Assigned task | An exact transcription of all the records below is required, without any images.

Dataset records |
########################################
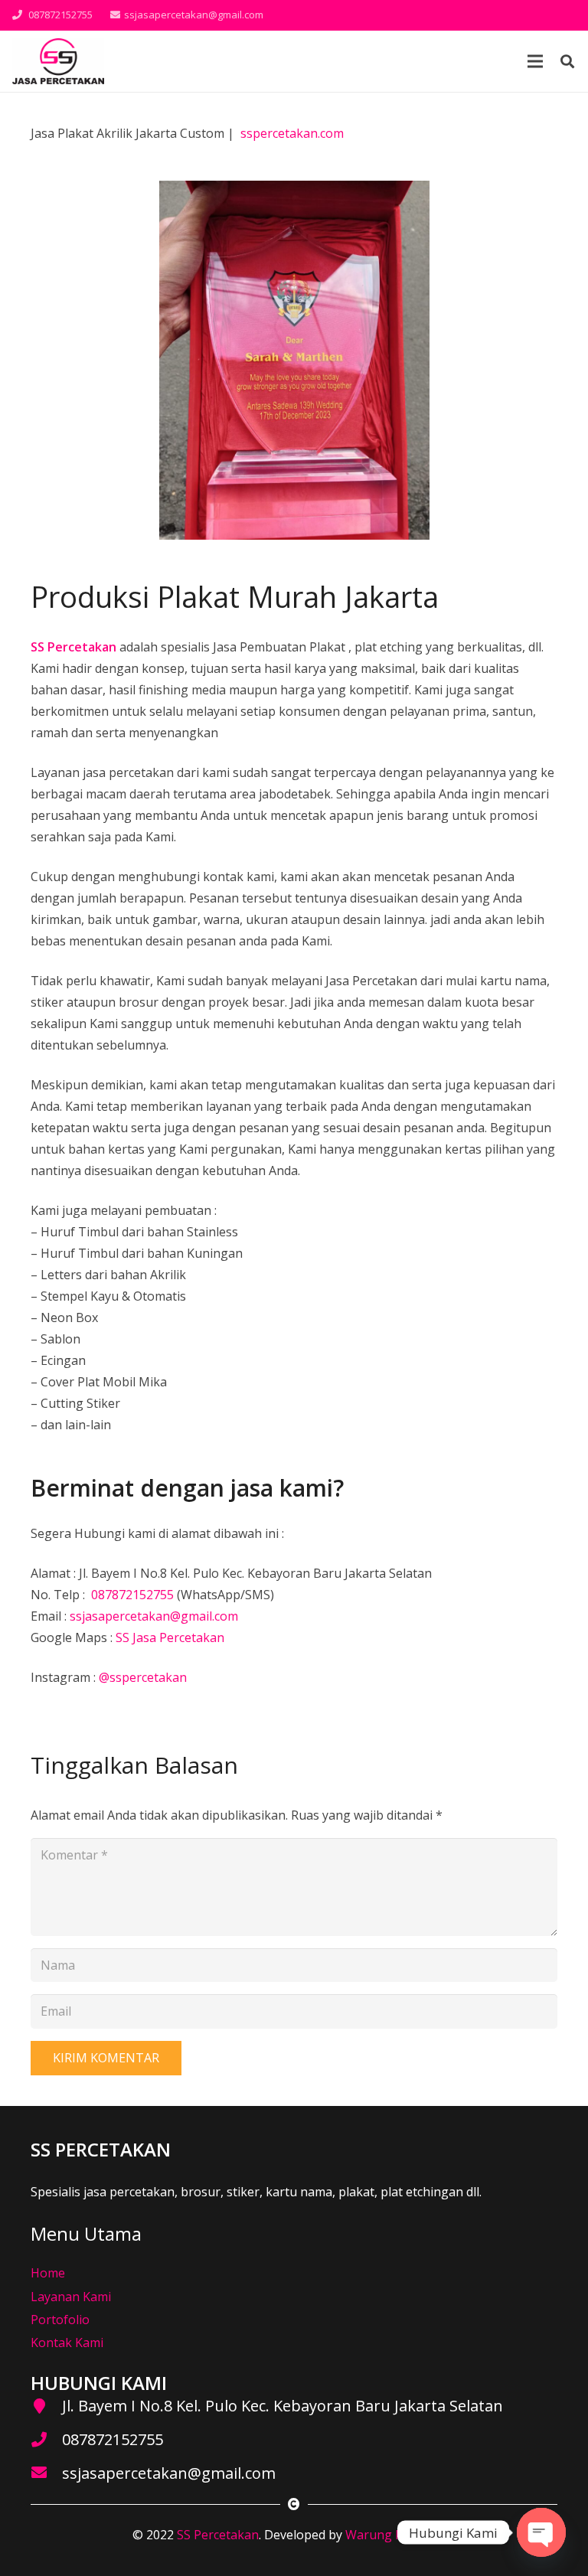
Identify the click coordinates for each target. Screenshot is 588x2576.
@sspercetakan (143, 1677)
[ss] (58, 61)
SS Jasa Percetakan (170, 1637)
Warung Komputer (399, 2534)
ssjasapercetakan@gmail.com (154, 1616)
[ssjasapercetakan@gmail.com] (46, 2473)
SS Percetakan (218, 2534)
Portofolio (60, 2319)
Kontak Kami (67, 2342)
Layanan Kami (71, 2296)
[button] (567, 61)
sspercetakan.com (292, 133)
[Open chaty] (541, 2532)
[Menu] (535, 61)
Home (48, 2272)
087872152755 (131, 1594)
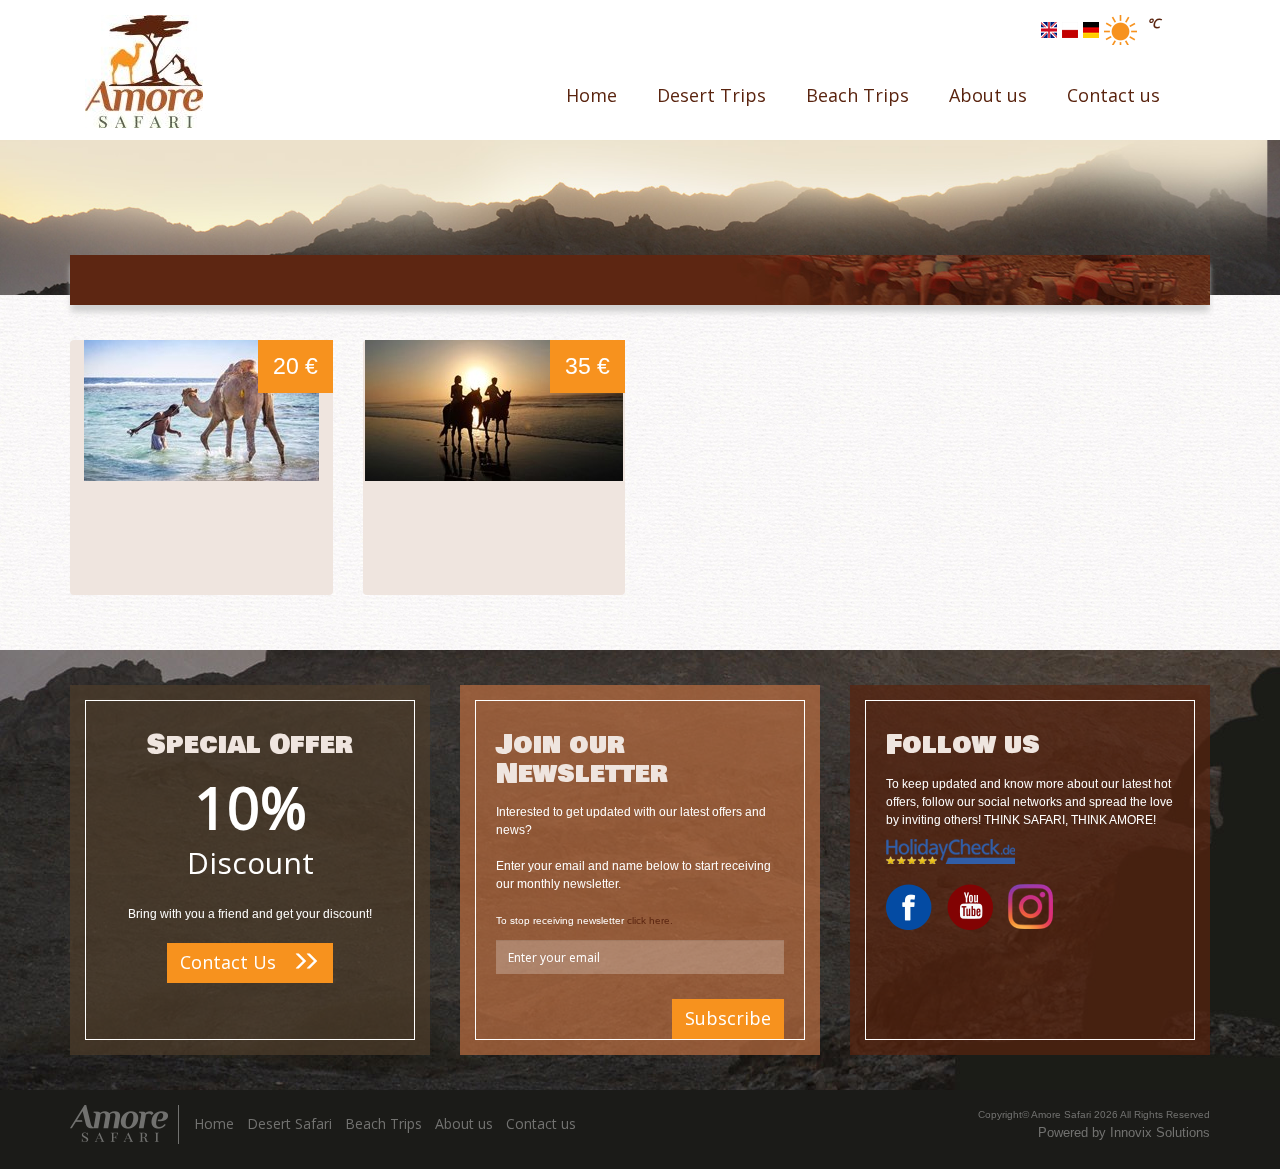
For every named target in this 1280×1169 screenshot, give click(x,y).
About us (988, 95)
########################################
Exercise solution |
Identify the click coordinates for each target. Screenshot is 588x2576.
@sspercetakan (143, 1677)
[ss] (58, 61)
SS Jasa Percetakan (170, 1637)
Warung Komputer (399, 2534)
ssjasapercetakan@gmail.com (154, 1616)
[ssjasapercetakan@gmail.com] (46, 2473)
SS Percetakan (218, 2534)
Portofolio (60, 2319)
Kontak Kami (67, 2342)
Layanan Kami (71, 2296)
[button] (567, 61)
sspercetakan.com (292, 133)
[Open chaty] (541, 2532)
[Menu] (535, 61)
Home (48, 2272)
087872152755 (131, 1594)
For every named target in this 1280×1169 screenshot, give click(x,y).
About us (988, 95)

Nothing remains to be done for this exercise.